Have Doctors Become Salespeople for Drug Companies?
You pay your doctor to keep you well and to heal you if you get sick.
Two new articles from the New York Times [reg. req.] reinforce what we already know, that doctors have a conflict of interest when it comes to prescribing medications.
Doctors get rebates for using drugs to treat anemia.
Two of the world’s largest drug companies are paying hundreds of millions of dollars to doctors every year in return for giving their patients anemia medicines, which regulators now say may be unsafe at commonly used doses.
The payments are legal, but very few people outside of the doctors who receive them are aware of their size. Critics, including prominent cancer and kidney doctors, say the payments give physicians an incentive to prescribe the medicines at levels that might increase patients’ risks of heart attacks or strokes.
[...]
Neither Amgen nor Johnson & Johnson has disclosed the total amount of the payments. But documents given to The New York Times show that at just one practice in the Pacific Northwest, a group of six cancer doctors received $2.7 million from Amgen for prescribing $9 million worth of its drugs last year.
Psychiatrists are writing off-label prescriptions for children for psychotropic drugs. I don’t see this as a problem in itself, unless they’re doing it to make money off the drug as opposed to being the best treatment for the patient.

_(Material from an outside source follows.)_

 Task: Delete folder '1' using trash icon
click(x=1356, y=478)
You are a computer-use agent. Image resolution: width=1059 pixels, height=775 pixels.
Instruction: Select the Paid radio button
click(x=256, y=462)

Isabella Bailey, Anya’s mother, said she had no idea that children might be especially susceptible to Risperdal’s side effects. Nor did she know that Risperdal and similar medicines were not approved at the time to treat children, or that medical trials often cited to justify the use of such drugs had as few as eight children taking the drug by the end.
Just as surprising, Ms. Bailey said, was learning that the university psychiatrist who supervised Anya’s care received more than $7,000 from 2003 to 2004 from Johnson & Johnson, Risperdal’s maker, in return for lectures about one of the company’s drugs.
Doctors, including Anya Bailey’s, maintain that payments from drug companies do not influence what they prescribe for patients.
[...]
A New York Times analysis of records in Minnesota, the only state that requires public reports of all drug company marketing payments to doctors, provides rare documentation of how financial relationships between doctors and drug makers correspond to the growing use of atypicals in children.
From 2000 to 2005, drug maker payments to Minnesota psychiatrists rose more than sixfold, to $1.6 million. During those same years, prescriptions of antipsychotics for children in Minnesota’s Medicaid program rose more than ninefold.
In defense of doctors, I should note that if you’ve ever seen how much Medicare reimburses doctors for treatments, you would understand why they have to make their money elsewhere if they are to have any hope of staying in business.
I would only expect this problem to get worse, under “universal” health care.